#### WHAT THE TASK REQUIRES
Please copy out all the data. Every detail stays the same.

........

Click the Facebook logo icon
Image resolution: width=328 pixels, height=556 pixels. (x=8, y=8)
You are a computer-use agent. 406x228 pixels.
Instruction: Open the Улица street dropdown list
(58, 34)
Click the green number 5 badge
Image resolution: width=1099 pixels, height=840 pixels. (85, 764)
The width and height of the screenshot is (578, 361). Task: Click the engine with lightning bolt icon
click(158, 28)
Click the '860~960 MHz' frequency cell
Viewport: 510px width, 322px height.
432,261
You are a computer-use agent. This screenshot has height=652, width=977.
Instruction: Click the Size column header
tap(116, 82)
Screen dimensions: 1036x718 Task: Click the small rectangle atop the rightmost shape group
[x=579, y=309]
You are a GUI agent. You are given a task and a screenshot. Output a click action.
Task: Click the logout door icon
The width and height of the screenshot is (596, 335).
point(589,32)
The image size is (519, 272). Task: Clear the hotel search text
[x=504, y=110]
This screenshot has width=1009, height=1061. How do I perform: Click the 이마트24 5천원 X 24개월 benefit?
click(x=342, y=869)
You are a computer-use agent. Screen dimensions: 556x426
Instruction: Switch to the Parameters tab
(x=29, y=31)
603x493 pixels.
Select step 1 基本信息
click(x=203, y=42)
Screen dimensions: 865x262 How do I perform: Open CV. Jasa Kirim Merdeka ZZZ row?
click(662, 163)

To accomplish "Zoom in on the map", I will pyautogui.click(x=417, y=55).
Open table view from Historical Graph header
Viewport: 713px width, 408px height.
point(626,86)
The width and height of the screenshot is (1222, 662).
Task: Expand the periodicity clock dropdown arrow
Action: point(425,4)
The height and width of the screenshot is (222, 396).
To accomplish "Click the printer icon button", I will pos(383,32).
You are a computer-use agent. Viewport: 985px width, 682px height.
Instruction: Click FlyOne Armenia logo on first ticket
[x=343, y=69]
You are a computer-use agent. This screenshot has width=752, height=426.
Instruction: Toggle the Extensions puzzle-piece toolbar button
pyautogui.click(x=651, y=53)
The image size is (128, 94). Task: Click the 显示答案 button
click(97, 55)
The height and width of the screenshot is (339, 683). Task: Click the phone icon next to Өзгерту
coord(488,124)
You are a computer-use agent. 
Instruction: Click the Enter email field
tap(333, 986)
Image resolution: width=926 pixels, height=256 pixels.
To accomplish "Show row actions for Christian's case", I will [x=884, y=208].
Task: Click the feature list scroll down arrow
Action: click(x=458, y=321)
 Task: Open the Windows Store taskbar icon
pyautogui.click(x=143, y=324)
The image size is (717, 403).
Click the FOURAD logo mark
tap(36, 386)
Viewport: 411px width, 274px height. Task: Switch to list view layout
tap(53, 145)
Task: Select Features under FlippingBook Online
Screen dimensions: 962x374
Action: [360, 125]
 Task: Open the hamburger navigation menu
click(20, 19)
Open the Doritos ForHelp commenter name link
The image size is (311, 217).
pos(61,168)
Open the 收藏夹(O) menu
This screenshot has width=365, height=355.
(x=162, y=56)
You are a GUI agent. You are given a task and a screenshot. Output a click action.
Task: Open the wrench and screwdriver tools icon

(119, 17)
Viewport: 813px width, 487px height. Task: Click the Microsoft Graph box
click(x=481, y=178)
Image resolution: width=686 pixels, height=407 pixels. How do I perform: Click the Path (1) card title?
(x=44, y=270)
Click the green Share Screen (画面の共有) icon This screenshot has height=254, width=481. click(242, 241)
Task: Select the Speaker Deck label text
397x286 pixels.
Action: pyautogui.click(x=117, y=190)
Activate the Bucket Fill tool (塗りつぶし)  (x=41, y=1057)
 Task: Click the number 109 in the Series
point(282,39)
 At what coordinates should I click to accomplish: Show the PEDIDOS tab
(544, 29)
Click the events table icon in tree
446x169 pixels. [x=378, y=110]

........

#### TASK OUTPUT
Click the Facebook logo icon
Image resolution: width=328 pixels, height=556 pixels. (x=8, y=8)
You are a computer-use agent. 406x228 pixels.
Instruction: Open the Улица street dropdown list
(58, 34)
Click the green number 5 badge
Image resolution: width=1099 pixels, height=840 pixels. (85, 764)
The width and height of the screenshot is (578, 361). Task: Click the engine with lightning bolt icon
click(158, 28)
Click the '860~960 MHz' frequency cell
Viewport: 510px width, 322px height.
432,261
You are a computer-use agent. This screenshot has height=652, width=977.
Instruction: Click the Size column header
tap(116, 82)
Screen dimensions: 1036x718 Task: Click the small rectangle atop the rightmost shape group
[x=579, y=309]
You are a GUI agent. You are given a task and a screenshot. Output a click action.
Task: Click the logout door icon
The width and height of the screenshot is (596, 335).
point(589,32)
The image size is (519, 272). Task: Clear the hotel search text
[x=504, y=110]
This screenshot has width=1009, height=1061. How do I perform: Click the 이마트24 5천원 X 24개월 benefit?
click(x=342, y=869)
You are a computer-use agent. Screen dimensions: 556x426
Instruction: Switch to the Parameters tab
(x=29, y=31)
603x493 pixels.
Select step 1 基本信息
click(x=203, y=42)
Screen dimensions: 865x262 How do I perform: Open CV. Jasa Kirim Merdeka ZZZ row?
click(662, 163)

To accomplish "Zoom in on the map", I will pyautogui.click(x=417, y=55).
Open table view from Historical Graph header
Viewport: 713px width, 408px height.
point(626,86)
The width and height of the screenshot is (1222, 662).
Task: Expand the periodicity clock dropdown arrow
Action: point(425,4)
The height and width of the screenshot is (222, 396).
To accomplish "Click the printer icon button", I will pos(383,32).
You are a computer-use agent. Viewport: 985px width, 682px height.
Instruction: Click FlyOne Armenia logo on first ticket
[x=343, y=69]
You are a computer-use agent. This screenshot has width=752, height=426.
Instruction: Toggle the Extensions puzzle-piece toolbar button
pyautogui.click(x=651, y=53)
The image size is (128, 94). Task: Click the 显示答案 button
click(97, 55)
The height and width of the screenshot is (339, 683). Task: Click the phone icon next to Өзгерту
coord(488,124)
You are a computer-use agent. 
Instruction: Click the Enter email field
tap(333, 986)
Image resolution: width=926 pixels, height=256 pixels.
To accomplish "Show row actions for Christian's case", I will [x=884, y=208].
Task: Click the feature list scroll down arrow
Action: click(x=458, y=321)
 Task: Open the Windows Store taskbar icon
pyautogui.click(x=143, y=324)
The image size is (717, 403).
Click the FOURAD logo mark
tap(36, 386)
Viewport: 411px width, 274px height. Task: Switch to list view layout
tap(53, 145)
Task: Select Features under FlippingBook Online
Screen dimensions: 962x374
Action: [360, 125]
 Task: Open the hamburger navigation menu
click(20, 19)
Open the Doritos ForHelp commenter name link
The image size is (311, 217).
pos(61,168)
Open the 收藏夹(O) menu
This screenshot has width=365, height=355.
(x=162, y=56)
You are a GUI agent. You are given a task and a screenshot. Output a click action.
Task: Open the wrench and screwdriver tools icon

(119, 17)
Viewport: 813px width, 487px height. Task: Click the Microsoft Graph box
click(x=481, y=178)
Image resolution: width=686 pixels, height=407 pixels. How do I perform: Click the Path (1) card title?
(x=44, y=270)
Click the green Share Screen (画面の共有) icon This screenshot has height=254, width=481. click(242, 241)
Task: Select the Speaker Deck label text
397x286 pixels.
Action: pyautogui.click(x=117, y=190)
Activate the Bucket Fill tool (塗りつぶし)  (x=41, y=1057)
 Task: Click the number 109 in the Series
point(282,39)
 At what coordinates should I click to accomplish: Show the PEDIDOS tab
(544, 29)
Click the events table icon in tree
446x169 pixels. [x=378, y=110]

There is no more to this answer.